The potential cancellation of the Keystone XL oil pipeline project after U.S. President Joe Biden rescinded a key permit would not necessarily dampen TC Energy Corp.'s appeal to investors, midstream industry experts said.

The Canadian pipeline giant has only suspended the 830,000-barrel-per-day, 1,200-mile pipeline project for now. But TC Energy is not expected to reapply for any permits — including a U.S. presidential permit for crossing the international border between the United States and Canada — following Biden's Jan. 20 executive order, which followed through on a campaign promise.

Even though Veritas Investment's Darryl McCoubrey estimated TC Energy will record an impairment charge of at least C$1.00 per share, he noted that the company's natural gas and nuclear segments, which account for approximately 90% of its portfolio, stand to benefit enormously.

"A loss in its oil business indirectly enhances opportunity in its other, much more important operations," he said in an interview. "I don't get why it's all doom and gloom. I get that the Keystone XL windfall would have been huge — my estimate is you could've added C$10 per share maybe had it gone forward ... but that decision in itself doesn't ruin TC Energy's appeal."

Estimates in media reports have put the cost of the Keystone XL project at roughly $8 billion, a figure that could swell with delays and cost overruns. Alberta, which helped cover development costs and which could face financial exposure of more than C$1 billion, might seek damages from the U.S. because of the permit decision, according to Reuters.

According to analysts at RBC Capital Markets, a decision to ditch Keystone XL would best serve TC Energy's equity value. "We believe the market will view TC Energy walking away from KXL as the best outcome for the stock, particularly as we think the stock currently reflects little, if any, value for KXL and investors can now focus on the 'utility-like' story," the analysts told clients Jan. 17.

On Jan. 20, TC Energy units dipped less than 1% to settle at $44.25. As of midday on Jan. 21, those shares were trading over $45.

TC Energy could have a longer horizon for positive free cash flow after dividends, which analysts at energy investment bank Tudor Pickering Holt & Co. said would be pushed to 2024 or later without the pipeline.

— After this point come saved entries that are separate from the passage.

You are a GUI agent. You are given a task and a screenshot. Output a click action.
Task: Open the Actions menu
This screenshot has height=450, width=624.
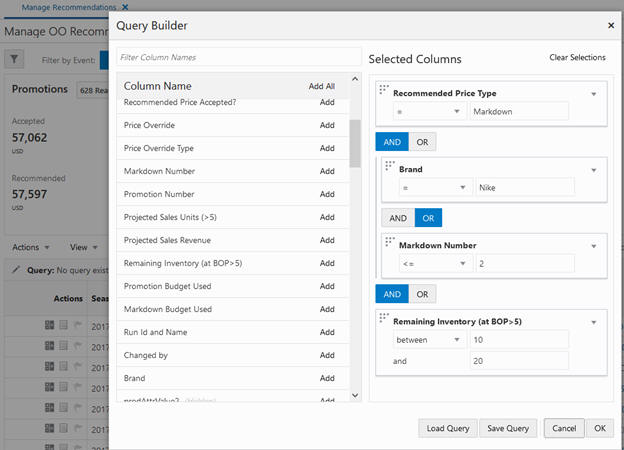(31, 247)
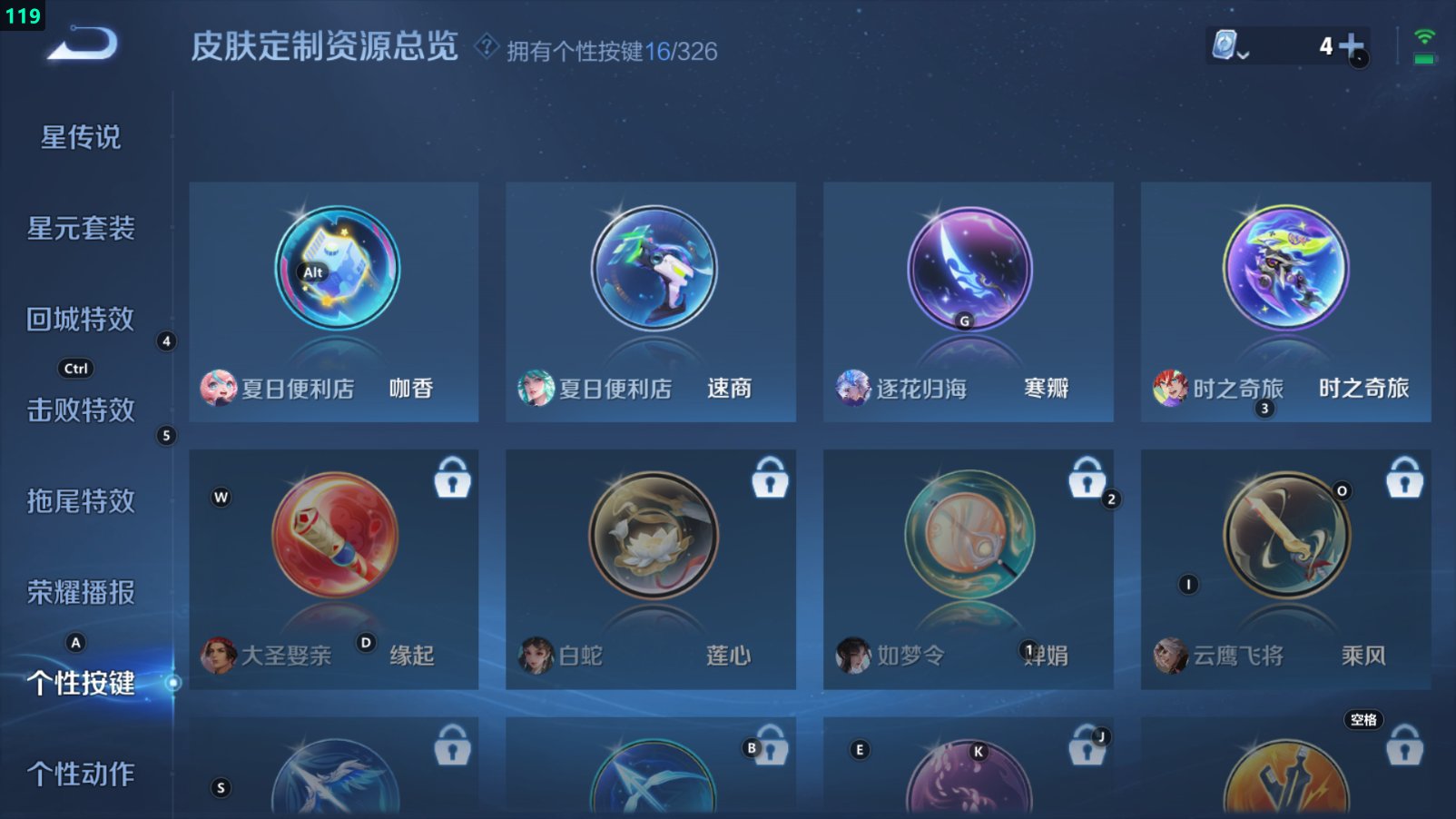Click the back arrow icon
Screen dimensions: 1456x819
click(83, 43)
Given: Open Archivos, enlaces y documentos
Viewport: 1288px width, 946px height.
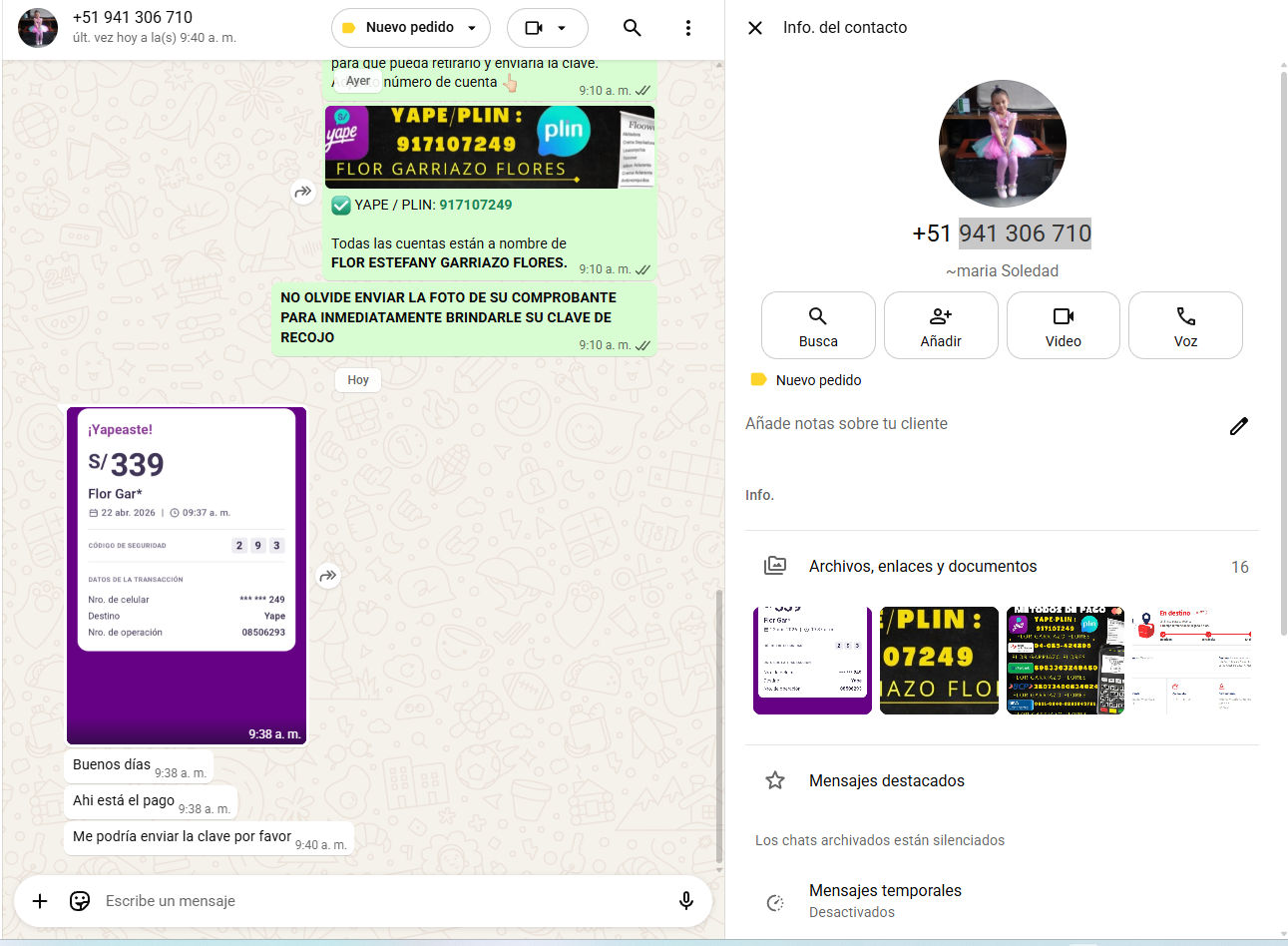Looking at the screenshot, I should tap(923, 566).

Midstream management teams have been under pressure from investors to improve that metric and demonstrate a pivot toward new financial reporting practices.

Tudor Pickering Holt also noted that, while it expects TC Energy to appeal the decision and look to recover more than $17 billion, the company can potentially use M&A to "help backfill lost KXL contributions."

Still, there are consequences as TC Energy stops construction on the Canadian part of the pipeline project and at pump sites in the U.S. Reuters reported Jan. 21 that the company is slashing 1,000 construction jobs in the following weeks.